• **Aim of the exercise**
The line containing "The height and" and every line after it to the end of the records: set those down exactly, without any pictures.

• **Provided records**
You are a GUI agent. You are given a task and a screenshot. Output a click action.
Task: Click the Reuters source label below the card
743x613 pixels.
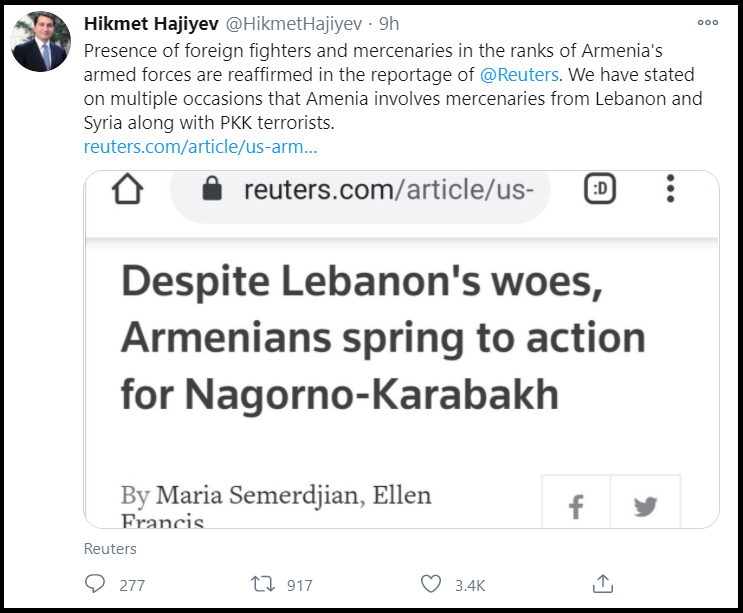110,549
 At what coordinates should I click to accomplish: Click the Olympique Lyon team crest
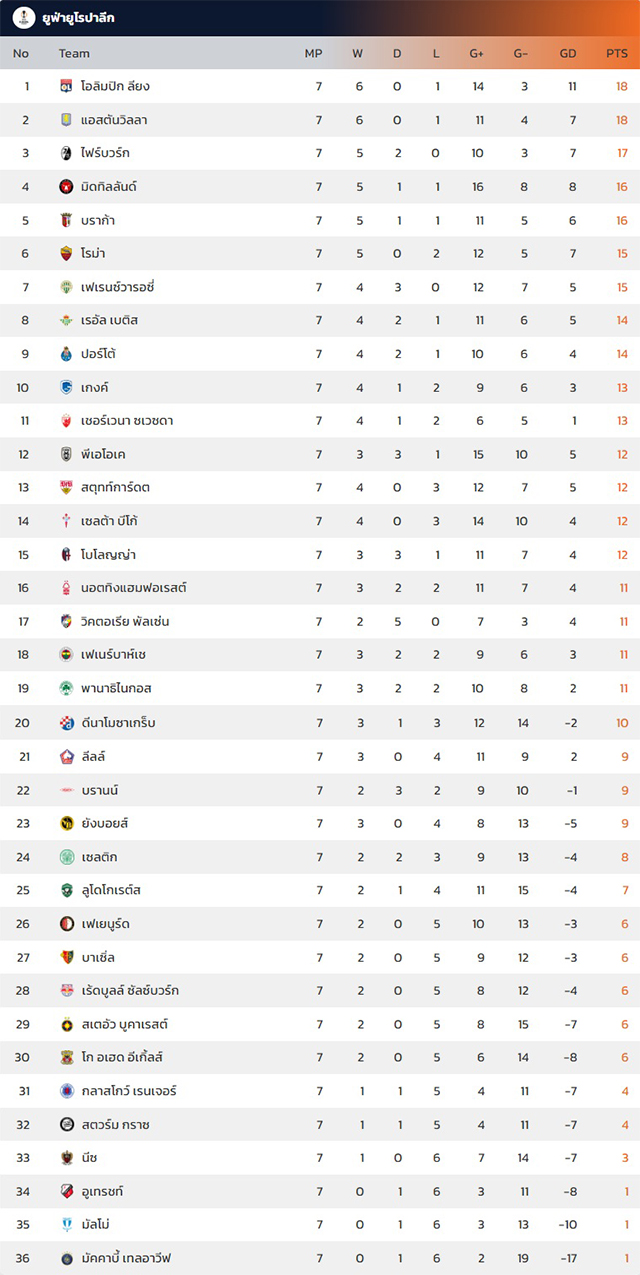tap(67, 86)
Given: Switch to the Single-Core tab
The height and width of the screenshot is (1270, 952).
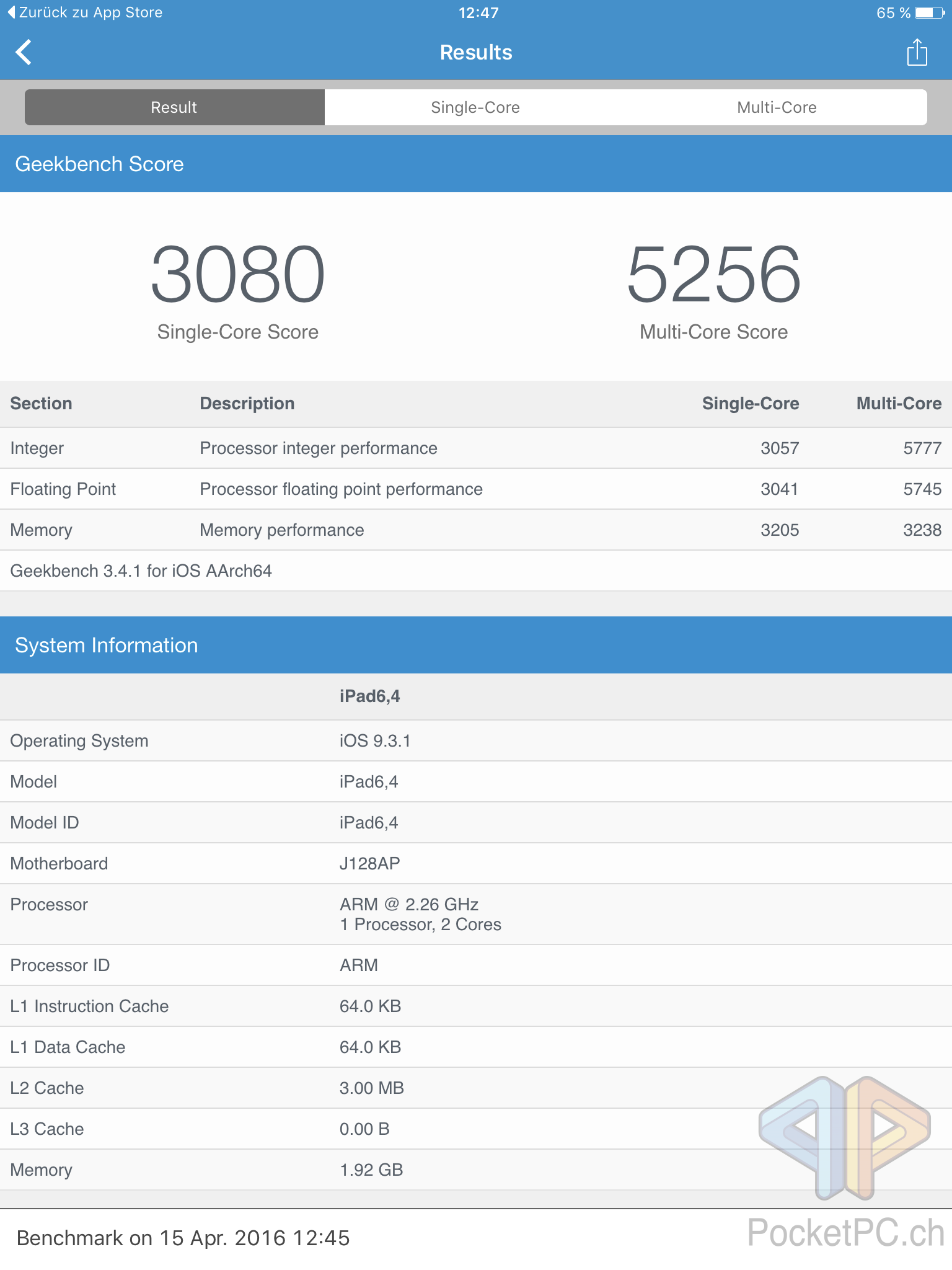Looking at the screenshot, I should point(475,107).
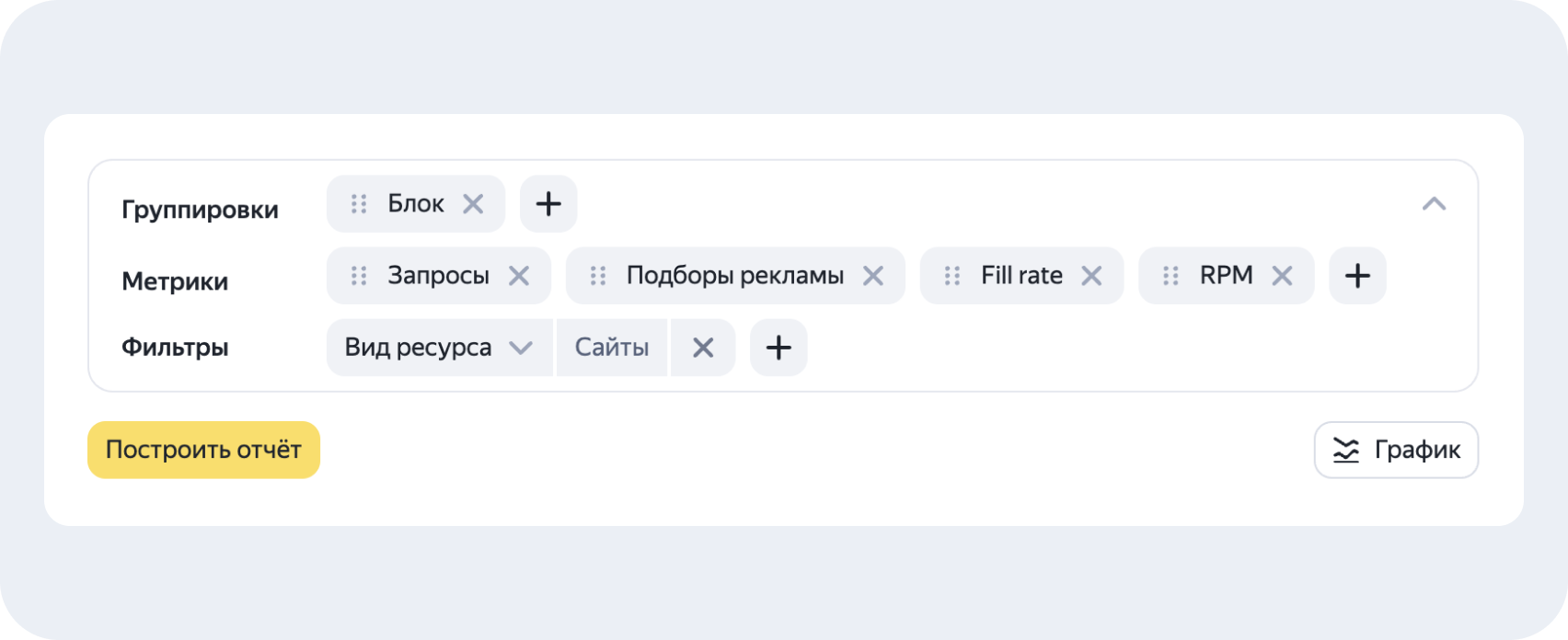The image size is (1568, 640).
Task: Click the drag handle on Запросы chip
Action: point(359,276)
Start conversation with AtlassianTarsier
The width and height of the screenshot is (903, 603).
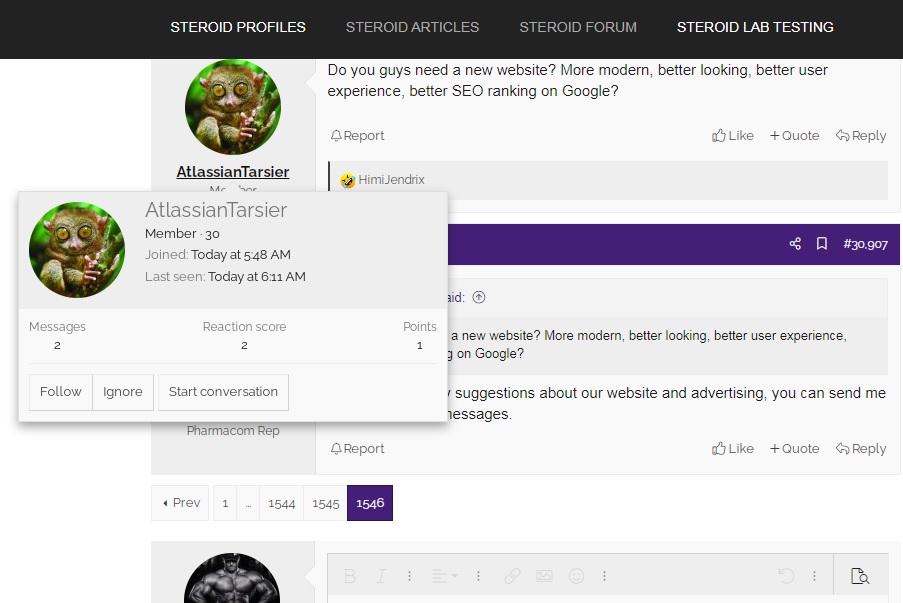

• **Written solution**
The height and width of the screenshot is (1270, 952).
Looking at the screenshot, I should point(475,107).
The image size is (1568, 640).
Task: Click the drag handle on Запросы chip
Action: point(359,276)
Start conversation with AtlassianTarsier
The width and height of the screenshot is (903, 603).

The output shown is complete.